Стали появляться и деревенские жители: старый Бартлет, который, собственно, был фермером, но имел тут дом. Владелец лавки Дэвис в сопровождении своего конторщика Джойса — высокого худого мальчишки с бледным прыщеватым лицом, с отвисшей губой, придававшей ему идиотский вид, и с огромными руками, которые он не знал куда девать. Пришел даже священник из единственной нашей церкви, Осгуд.
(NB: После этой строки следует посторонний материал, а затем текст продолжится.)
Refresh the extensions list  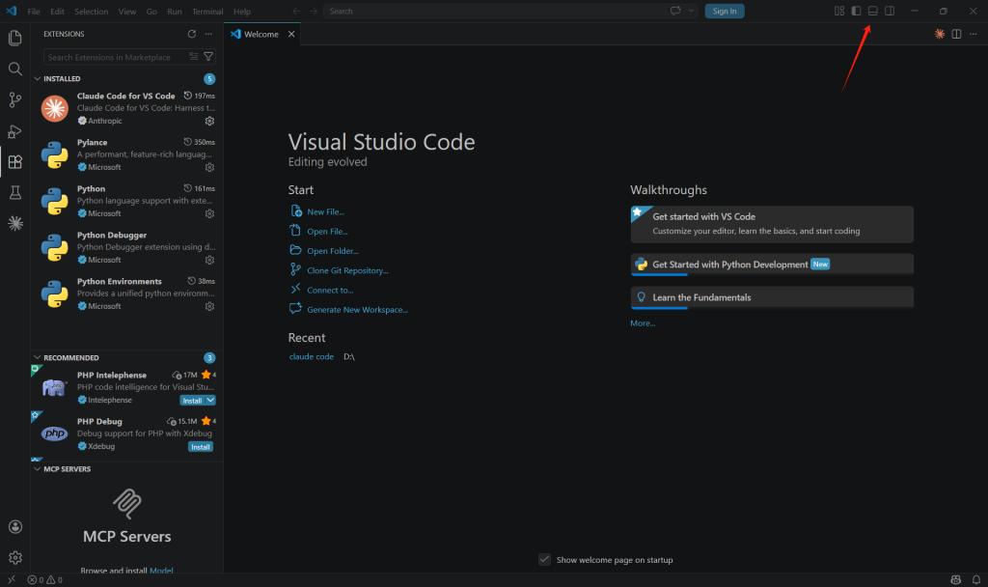pos(191,34)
Правда, от выпивки он нарочито громко отказывался. Осгуд был баптист — лысый, с маленьким носиком и близко посаженными глазками; однако, сложен как борец. Говорил он очень уж восторженно и держался очень уж дружески, так что было в этом что-то фальшивое. Он расхаживал с важным видом среди посетителей, заложив одну руку с крепко сжатым кулаком за спину, — готовая статуя великого человека, погруженного в раздумье; другая рука нервно поигрывала брелоком, болтавшимся на тяжелой золотой цепочке часов. Я обратил внимание, что ребята избегают оставаться с ним наедине, при его приближении становятся или натянутыми, или чересчур развязными. Правда, пить и играть в карты они при этом не прекращали и охотно отвечали на его вопросы, однако упорно именовали его мистером Осгудом.